第226章 秘門:回答
“什麽?”
淩虛道人明明白白地再一次指向窗邊看似超然於亂局之外的李若昭。
“貧道說,為了讓宣王殿下安心去益州辦事,這個女人,貧道要把她留下來……”
“我不同意。”
聲音冷冷冰冰,李世默的回答不假思索,毫無轉圜餘地。
不可能,他怎麽能允許她落到天師道那群狼子野心的人手裏?
“那我們就沒什麽好談的。”
淩虛道人雙手抱胸,好整以暇地看著一步不退的李世默。
“這個兵,我們天師道不借了。”
別啊,怎麽回事,剛剛還聊得好好的,怎麽說不借就不借了?
站在一旁打下手的孫望之最為崩潰。他辛辛苦苦什麽醃臢手段都用上攢成的局,這兩位到底唱的哪一出?
李世默搓著手中鬆木削成的長棍,樹皮尚未剝落幹淨,刀斧之功留下的木屑深深紮進他的手掌心,十指連心的痛。
這樣赤裸裸的威脅,讓他想想,她每次是怎麽化解的?
首先要護住自己的底線,決不能被人踩中痛腳任人拿捏,切忌暴露自己真實的情緒。必要時應探到對方的底線,如此方可在談判桌上占得先機。
很不幸,他的底線已經暴露無遺,是她。
假作真時真亦假,無為有處有還無,就算被人觸到底線,隻要施以詭詐言辭,也不是不能化解挽回。
可那是她啊,讓他用虛矯之辭掩飾他的底線,他做不到。
真的做不到。
又陷入一場僵局,淩虛道人和宣王殿下以分庭抗禮之勢對峙一張桌案的兩端,日影移動的腳步仿佛被凝滯的氣氛鎖住,空中淩亂飛舞的塵埃也歸於靜寂。
“可以。本宮同意留下來作人質。”
終於有人,打破了這該死的僵局。
長公主。
淩虛道人攤手,滿臉無可奈何。
“宣王殿下,這可不是我說的,長公主自己同意了。”
李世默不可思議地看向似乎遊離於外卻又無時無刻不牽動著整場局的若昭。她的目光,始終如水一般溫柔,似初春破冰泉湧,映襯著尚未消散的白雪和融融暖意的春陽。
她說,沒事,交給我,不用擔心。
卻又有什麽不可思議的?他太熟悉她的習慣了,一次又一次,替他分去壓力。也無形地反襯出他的某種——弱小且可憐。
歸根到底,還是自己沒那個本事,如果他能有雷厲風行之手段有呼風喚雨之勢力,能把她護在懷裏固若金湯到讓所有人都不敢染指不敢覬覦——
會不會,就不是這樣了?
雖然已經不是第一次對自己的無能為力生出怨懟,卻也隻能長歎一聲。
他好恨。
木屑的毛躁感再一次從手掌心傳來,和他心底裏曾經握過的涼意交疊,透徹心扉。
“那本王也有一個條件。”
“殿下請講。”
“既然諸位都是自己人,也算是都看明白了。長公主於本王,並非簡單的姑侄,她亦是本王帳下最重要的謀士。入成都之後,本王需隨時與她見麵商議。否則,耽誤我們的計劃,誰來承擔這個責任?”

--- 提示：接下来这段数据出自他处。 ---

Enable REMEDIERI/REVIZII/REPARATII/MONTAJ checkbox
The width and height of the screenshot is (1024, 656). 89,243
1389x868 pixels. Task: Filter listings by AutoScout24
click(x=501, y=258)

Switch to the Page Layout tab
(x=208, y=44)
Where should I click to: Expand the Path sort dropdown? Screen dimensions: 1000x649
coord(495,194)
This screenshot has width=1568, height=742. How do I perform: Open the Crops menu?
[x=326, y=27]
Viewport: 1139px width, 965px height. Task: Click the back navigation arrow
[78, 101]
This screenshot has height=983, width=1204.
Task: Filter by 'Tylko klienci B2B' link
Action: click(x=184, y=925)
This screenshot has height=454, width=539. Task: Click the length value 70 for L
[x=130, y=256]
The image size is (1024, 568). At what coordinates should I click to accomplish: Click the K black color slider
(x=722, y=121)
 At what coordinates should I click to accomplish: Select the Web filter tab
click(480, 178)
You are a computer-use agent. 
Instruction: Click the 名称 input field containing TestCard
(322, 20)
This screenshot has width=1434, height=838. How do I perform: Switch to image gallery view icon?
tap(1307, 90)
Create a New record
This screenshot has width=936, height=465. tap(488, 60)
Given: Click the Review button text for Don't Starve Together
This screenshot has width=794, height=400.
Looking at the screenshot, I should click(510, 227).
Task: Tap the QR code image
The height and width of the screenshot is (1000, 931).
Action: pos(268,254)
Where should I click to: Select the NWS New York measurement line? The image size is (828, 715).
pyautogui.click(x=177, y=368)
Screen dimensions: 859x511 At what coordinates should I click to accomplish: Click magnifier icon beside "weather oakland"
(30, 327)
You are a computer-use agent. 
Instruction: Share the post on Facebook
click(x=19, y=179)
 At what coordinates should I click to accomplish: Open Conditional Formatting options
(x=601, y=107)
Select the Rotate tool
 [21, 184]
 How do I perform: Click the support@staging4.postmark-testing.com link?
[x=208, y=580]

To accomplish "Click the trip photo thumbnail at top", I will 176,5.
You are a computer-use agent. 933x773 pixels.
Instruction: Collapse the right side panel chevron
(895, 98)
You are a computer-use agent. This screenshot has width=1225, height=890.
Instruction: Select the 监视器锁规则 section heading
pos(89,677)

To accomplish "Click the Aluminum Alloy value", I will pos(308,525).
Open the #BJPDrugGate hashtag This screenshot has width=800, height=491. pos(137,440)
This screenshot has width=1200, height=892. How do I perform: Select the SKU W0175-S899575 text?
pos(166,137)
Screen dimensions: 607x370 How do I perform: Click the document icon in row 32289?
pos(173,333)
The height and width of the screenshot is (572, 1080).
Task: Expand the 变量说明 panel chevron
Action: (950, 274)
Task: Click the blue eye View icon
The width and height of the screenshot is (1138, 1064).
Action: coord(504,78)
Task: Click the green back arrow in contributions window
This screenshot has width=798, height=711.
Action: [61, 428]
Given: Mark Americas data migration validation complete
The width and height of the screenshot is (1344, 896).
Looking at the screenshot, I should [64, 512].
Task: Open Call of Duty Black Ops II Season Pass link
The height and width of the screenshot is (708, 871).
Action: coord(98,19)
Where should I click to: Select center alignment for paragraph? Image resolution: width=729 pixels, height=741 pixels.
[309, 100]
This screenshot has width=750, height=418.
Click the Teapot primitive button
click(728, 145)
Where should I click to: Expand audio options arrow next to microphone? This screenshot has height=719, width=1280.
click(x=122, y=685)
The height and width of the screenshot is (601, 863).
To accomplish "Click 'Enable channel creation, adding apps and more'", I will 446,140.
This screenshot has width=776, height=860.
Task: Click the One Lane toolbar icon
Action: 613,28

宣王與長公主這個主君與謀士的關係,在場人確實都看得明白。他這個要求,合乎情理,不算過分。
“那……成都城北同塵客棧,宣王殿下想見長公主,便可直接去。”
李世默咬著牙微微頷首,“如此甚好。”
“可殿下要想在客棧做小動作,或者是帶人截走她,休怪我們對長公主不客氣。”
淩虛道人話說得淩厲,趾高氣揚的嘴臉讓李世默第一次氣血上頭想撕了他。
等他和孫望之離開,李世默依舊忍不住顫抖的手。他推著若昭送她回自己屋中,一路上,穿過雜著小石子凹凸不平的泥土地,穿過苦綠色香樟積了一冬塵埃的葉子,兩人皆是一片沉默。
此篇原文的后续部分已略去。